Streaming LLM Responses: Sentence-by-Sentence Best Practices

When integrating Large Language Models (LLMs) like OpenAI's GPT, Anthropic's Claude, or similar services with sipgate AI Flow, how you stream responses significantly impacts the naturalness of synthesized speech. This guide shows you how to achieve smooth, natural-sounding voice output by sending complete sentences rather than individual tokens.

The Problem: Token-by-Token Streaming

LLMs stream responses token-by-token (small text fragments).
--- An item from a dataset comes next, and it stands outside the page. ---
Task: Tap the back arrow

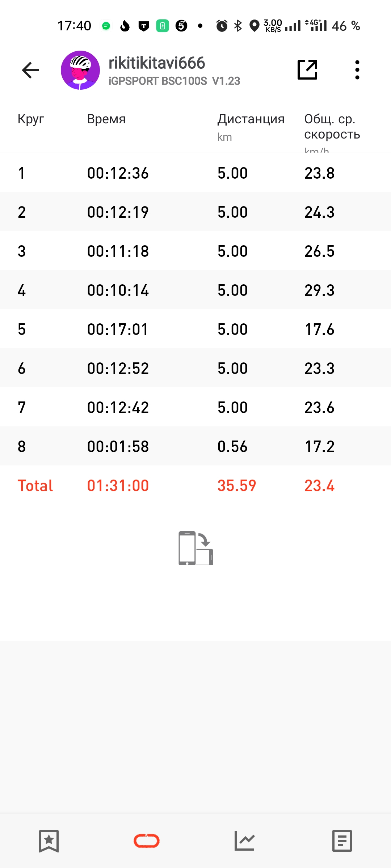Action: click(x=30, y=70)
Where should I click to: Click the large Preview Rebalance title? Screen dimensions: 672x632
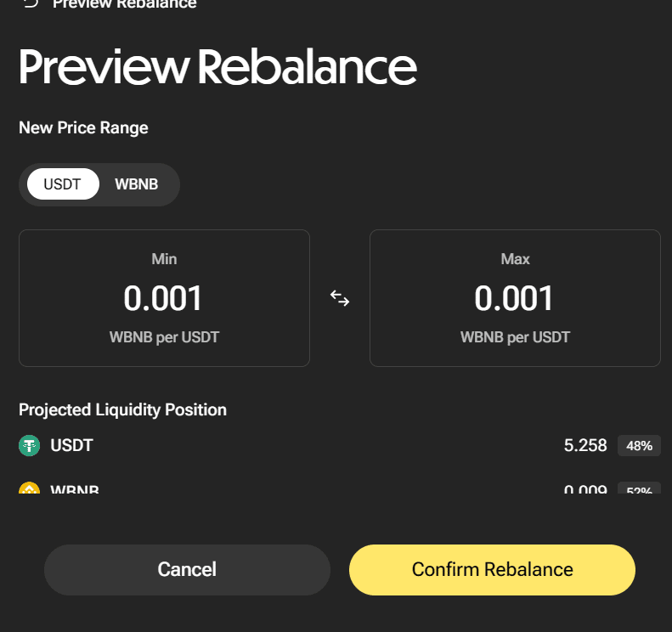tap(217, 67)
Sending each token directly to the TTS provider creates choppy, unnatural speech:

typescript

// ❌ BAD: Sends every token immediately
for await (const chunk of llmStream) {
  await sendAction({
    type: 'speak',
    session_id: sessionId,
    text: chunk.content, // Individual tokens: "Hello", ", ", "how", " ", "can", " ", "I"...
    tts: { provider: 'azure', language: 'en-US', voice: 'en-US-JennyNeural' },
  })
}

Why this sounds bad:

Each TTS call treats the text as a complete utterance with sentence-ending prosody (falling intonation, longer pauses)
Results in robotic, choppy speech: "Hello↘️ [pause] how↘️ [pause] can↘️ [pause] I↘️ [pause] help↘️ [pause]"
TTS providers optimize for complete sentences, not fragments

The Solution: Sentence Segmentation

✅ Best Practice: Buffer LLM tokens and send complete sentences to the TTS provider.

Benefits:

Natural prosody and intonation
Appropriate pauses between sentences
Better voice quality from TTS providers
Maintains low latency (sentences typically complete within 1-2 seconds)
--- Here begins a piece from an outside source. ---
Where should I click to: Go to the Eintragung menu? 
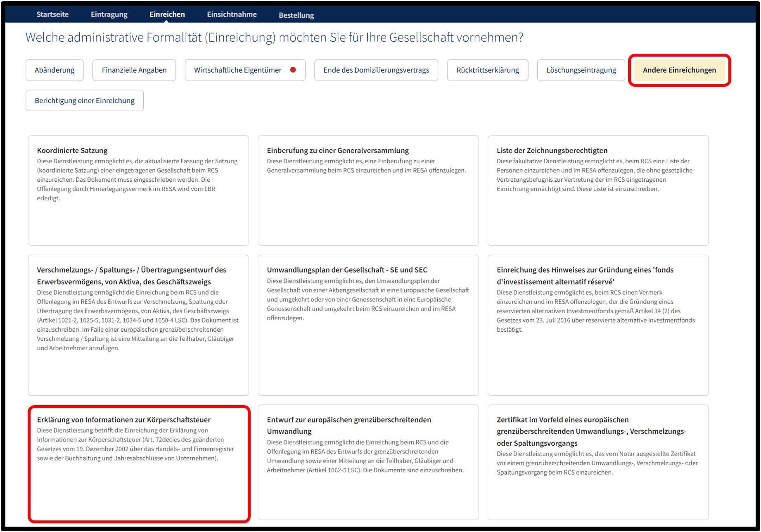click(109, 14)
Prompting LLMs for Voice Output

Critical: Instruct your LLM to avoid abbreviations that interfere with speech synthesis and sentence detection.

The Problem with Abbreviations

Abbreviations like "Dr.", "bzw.", "z.B.", "etc." cause two issues:

Incorrect sentence segmentation - Intl.Segmenter detects periods as sentence boundaries:

typescript

// "Dr. Smith will help you."
// Incorrectly splits into:
// Sentence 1: "Dr."
// Sentence 2: "Smith will help you."

Poor TTS pronunciation - Text-to-speech may mispronounce abbreviations:
- "Dr." → "D R" or "Doctor point" instead of "Doctor"
- "bzw." → "B Z W" instead of "beziehungsweise"
- "z.B." → "Z B" instead of "zum Beispiel"

System Prompt Guidelines

Add these instructions to your LLM system prompt:

typescript

const systemPrompt = `You are a voice assistant. Follow these rules strictly:

VOICE OUTPUT RULES:
- Write out all abbreviations fully (e.g., "Doctor" not "Dr.", "for example" not "e.g.")
- Use complete words instead of shortened forms
- Avoid punctuation-based abbreviations that end with periods
- Use natural, spoken language as if talking to someone in person

Examples:
❌ "Dr. Smith can help you with that."
✅ "Doctor Smith can help you with that."

❌ "You can use method A, B, or C, e.g., the first one."
✅ "You can use method A, B, or C, for example the first one."

❌ "This is available Mon.-Fri."
✅ "This is available Monday through Friday."

Your responses will be converted to speech, so write exactly how you would say it out loud.`

Language-Specific Examples

English:

typescript

const englishVoiceRules = `
- "Dr." → "Doctor"
- "Mr." → "Mister"
- "Mrs." → "Missus"
- "e.g." → "for example"
- "i.e." → "that is"
- "etc." → "and so on" or "etcetera"
- "vs." → "versus"
- "approx." → "approximately"
`

German:

typescript

const germanVoiceRules = `
- "Dr." → "Doktor"
- "bzw." → "beziehungsweise"
- "z.B." → "zum Beispiel"
- "usw." → "und so weiter"
- "ca." → "circa"
- "etc." → "et cetera" or "und so weiter"
- "inkl." → "inklusive"
- "ggf." → "gegebenenfalls"
- "evtl." → "eventuell"
`

Complete OpenAI Example

typescript

const stream = await openai.chat.completions.create({
  model: 'gpt-4',
  messages: [
    {
      role: 'system',
      content: `You are a voice assistant for customer service.

CRITICAL VOICE RULES:
- Never use abbreviations with periods (Dr., e.g., etc.)
- Write everything as you would speak it out loud
- Use complete words: "Doctor" not "Dr.", "for example" not "e.g."
- Your responses will be synthesized to speech

Be helpful, concise, and conversational.`
    },
    {
      role: 'user',
      content: userMessage
    }
  ],
  stream: true,
})

Complete Anthropic Example

typescript

const stream = await anthropic.messages.create({
  model: 'claude-3-5-sonnet-20241022',
  max_tokens: 1024,
  system: `You are a voice assistant. Your responses will be converted to speech.

VOICE OUTPUT REQUIREMENTS:
- Write all abbreviations in full (Doctor, not Dr.)
- Avoid period-based abbreviations (e.g., i.e., etc.)
- Use natural spoken language
- Write numbers as words when it sounds more natural

Examples:
Wrong: "Dr. Schmidt can help you, e.g., with billing."
Right: "Doctor Schmidt can help you, for example with billing."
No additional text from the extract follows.